I would like you to return all of the records exactly as they stand.

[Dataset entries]
Segment Open

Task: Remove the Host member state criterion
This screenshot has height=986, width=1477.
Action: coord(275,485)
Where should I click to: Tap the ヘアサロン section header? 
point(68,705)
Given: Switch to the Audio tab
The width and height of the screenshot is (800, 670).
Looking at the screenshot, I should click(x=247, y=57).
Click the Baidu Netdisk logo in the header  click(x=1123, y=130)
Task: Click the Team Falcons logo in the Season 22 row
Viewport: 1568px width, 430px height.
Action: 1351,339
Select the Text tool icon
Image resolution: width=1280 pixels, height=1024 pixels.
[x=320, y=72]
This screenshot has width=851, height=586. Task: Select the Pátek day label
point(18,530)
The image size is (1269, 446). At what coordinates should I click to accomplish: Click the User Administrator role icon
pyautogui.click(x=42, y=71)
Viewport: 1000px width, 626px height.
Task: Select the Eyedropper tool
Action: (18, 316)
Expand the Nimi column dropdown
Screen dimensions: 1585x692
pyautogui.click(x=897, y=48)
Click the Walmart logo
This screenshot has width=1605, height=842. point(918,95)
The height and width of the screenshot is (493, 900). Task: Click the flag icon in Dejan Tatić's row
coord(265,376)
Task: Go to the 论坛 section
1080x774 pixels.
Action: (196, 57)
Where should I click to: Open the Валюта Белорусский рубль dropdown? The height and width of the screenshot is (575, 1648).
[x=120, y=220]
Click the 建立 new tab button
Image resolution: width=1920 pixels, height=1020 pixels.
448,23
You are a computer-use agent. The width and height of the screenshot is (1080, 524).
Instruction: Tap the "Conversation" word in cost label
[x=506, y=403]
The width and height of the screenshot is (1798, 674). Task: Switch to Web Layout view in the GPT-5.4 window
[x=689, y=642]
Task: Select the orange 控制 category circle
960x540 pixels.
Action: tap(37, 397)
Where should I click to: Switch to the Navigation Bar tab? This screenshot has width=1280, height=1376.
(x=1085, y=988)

Segment Closed

• [Exercise answer]
Task: Remove the Host member state criterion
This screenshot has height=986, width=1477.
Action: coord(275,485)
Where should I click to: Tap the ヘアサロン section header? 
point(68,705)
Given: Switch to the Audio tab
The width and height of the screenshot is (800, 670).
Looking at the screenshot, I should click(x=247, y=57).
Click the Baidu Netdisk logo in the header  click(x=1123, y=130)
Task: Click the Team Falcons logo in the Season 22 row
Viewport: 1568px width, 430px height.
Action: 1351,339
Select the Text tool icon
Image resolution: width=1280 pixels, height=1024 pixels.
[x=320, y=72]
This screenshot has width=851, height=586. Task: Select the Pátek day label
point(18,530)
The image size is (1269, 446). At what coordinates should I click to accomplish: Click the User Administrator role icon
pyautogui.click(x=42, y=71)
Viewport: 1000px width, 626px height.
Task: Select the Eyedropper tool
Action: (18, 316)
Expand the Nimi column dropdown
Screen dimensions: 1585x692
pyautogui.click(x=897, y=48)
Click the Walmart logo
This screenshot has width=1605, height=842. point(918,95)
The height and width of the screenshot is (493, 900). Task: Click the flag icon in Dejan Tatić's row
coord(265,376)
Task: Go to the 论坛 section
1080x774 pixels.
Action: (196, 57)
Where should I click to: Open the Валюта Белорусский рубль dropdown? The height and width of the screenshot is (575, 1648).
[x=120, y=220]
Click the 建立 new tab button
Image resolution: width=1920 pixels, height=1020 pixels.
448,23
You are a computer-use agent. The width and height of the screenshot is (1080, 524).
Instruction: Tap the "Conversation" word in cost label
[x=506, y=403]
The width and height of the screenshot is (1798, 674). Task: Switch to Web Layout view in the GPT-5.4 window
[x=689, y=642]
Task: Select the orange 控制 category circle
960x540 pixels.
Action: tap(37, 397)
Where should I click to: Switch to the Navigation Bar tab? This screenshot has width=1280, height=1376.
(x=1085, y=988)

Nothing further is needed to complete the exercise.